Mapping the elusive neonicotinoid binding site

Two types of structurally similar nicotinic agonists have very different biological and physicochemical properties. Neonicotinoids, important insecticides including imidacloprid and thiacloprid, are nonprotonated and selective for insects and their nicotinic receptors, whereas nicotinoids such as nicotine and epibatidine are cationic and selective for mammalian systems. We discovered that a mollusk acetylcholine binding protein (AChBP), as a structural surrogate for the extracellular ligand-binding domain of the nicotinic receptor, is similarly sensitive to neonicotinoids and nicotinoids.
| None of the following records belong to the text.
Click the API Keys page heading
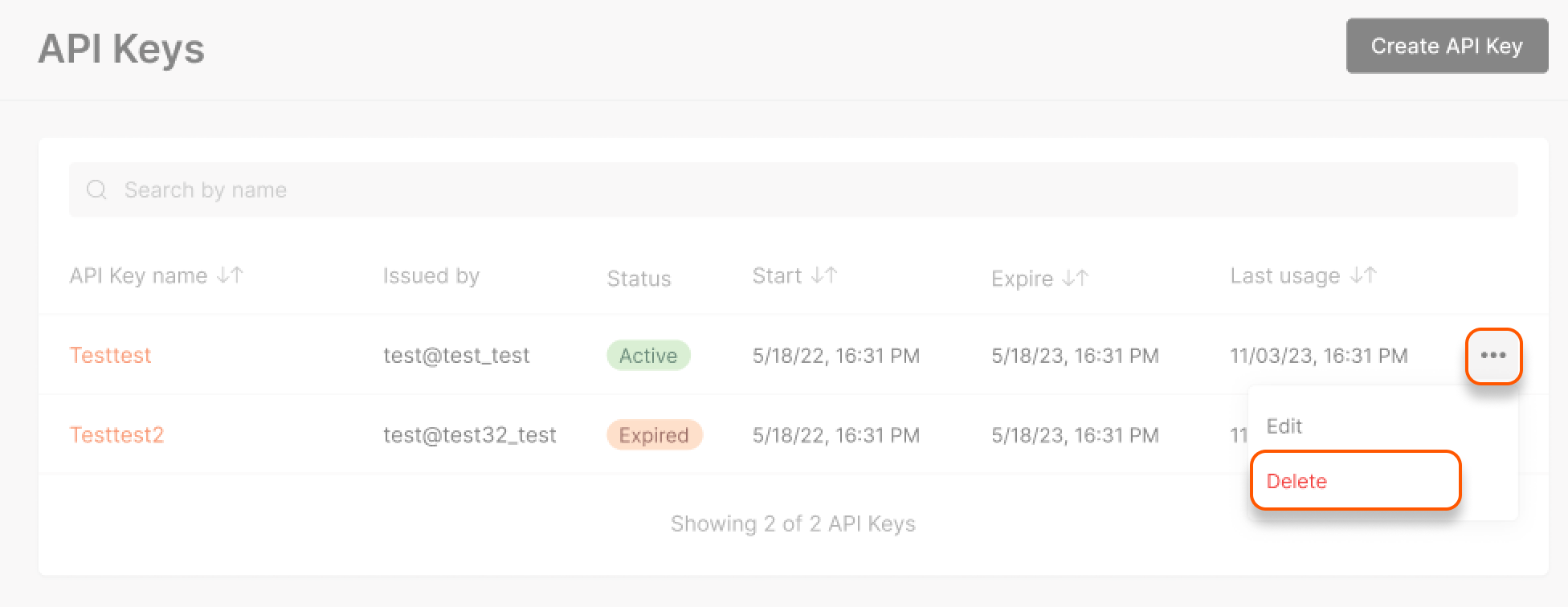 point(121,49)
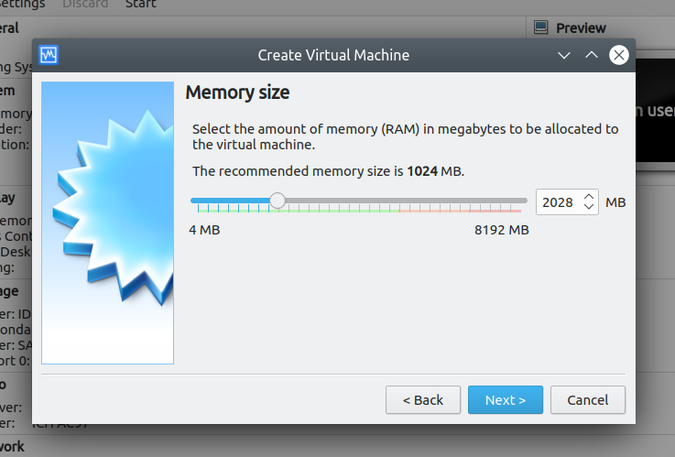The image size is (675, 457).
Task: Close the Create Virtual Machine dialog
Action: click(619, 55)

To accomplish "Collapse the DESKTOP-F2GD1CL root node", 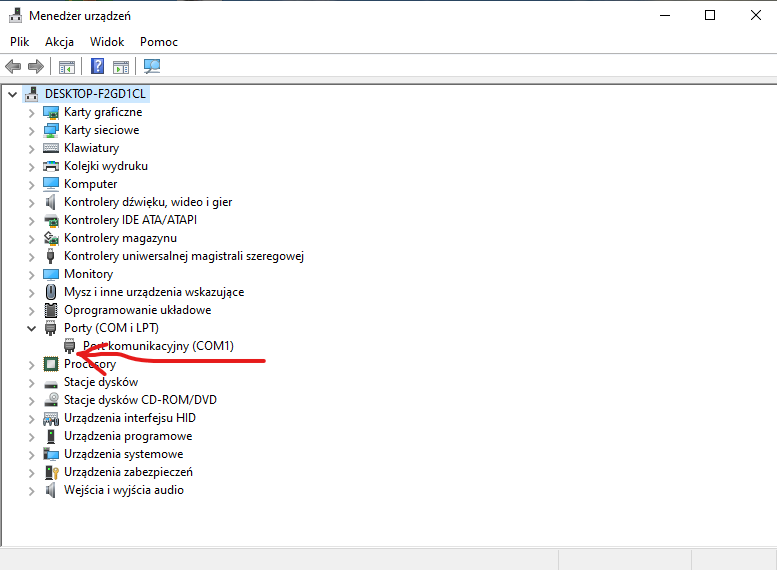I will pos(12,94).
It therefore seemed possible that the proposed very different interactions of the neonicotinoids and nicotinoids might be examined with a single AChBP by using optimized azidochloropyridinyl photoaffinity probes. Two azidoneonicotinoids with a nitro or cyano group were compared with the corresponding desnitro or descyano azidonicotinoids. The four photoactivated nitrene probes modified AChBP with up to one agonist for each subunit based on analysis of the intact derivatized protein. Identical modification sites were observed by collision-induced dissociation analysis for the neonicotinoids and nicotinoids with similar labeling frequency of Tyr-195 of loop C and Met-116 of loop E at the subunit interface. The nitro- or cyano-substituted guanidine/amidine planes of the neonicotinoids provide a unique electronic conjugation system to interact with loop C Tyr-188. The neonicotinoid nitro oxygen and cyano nitrogen contact loop C Cys-190/Ser-189, whereas the cationic head of the corresponding nicotinoids is inverted for hydrogen-bonding and cation-π contact with Trp-147 and Tyr-93. These structural models based on AChBP directly map the elusive neonicotinoid binding site and further describe the molecular determinants of agonists on nicotinic receptors.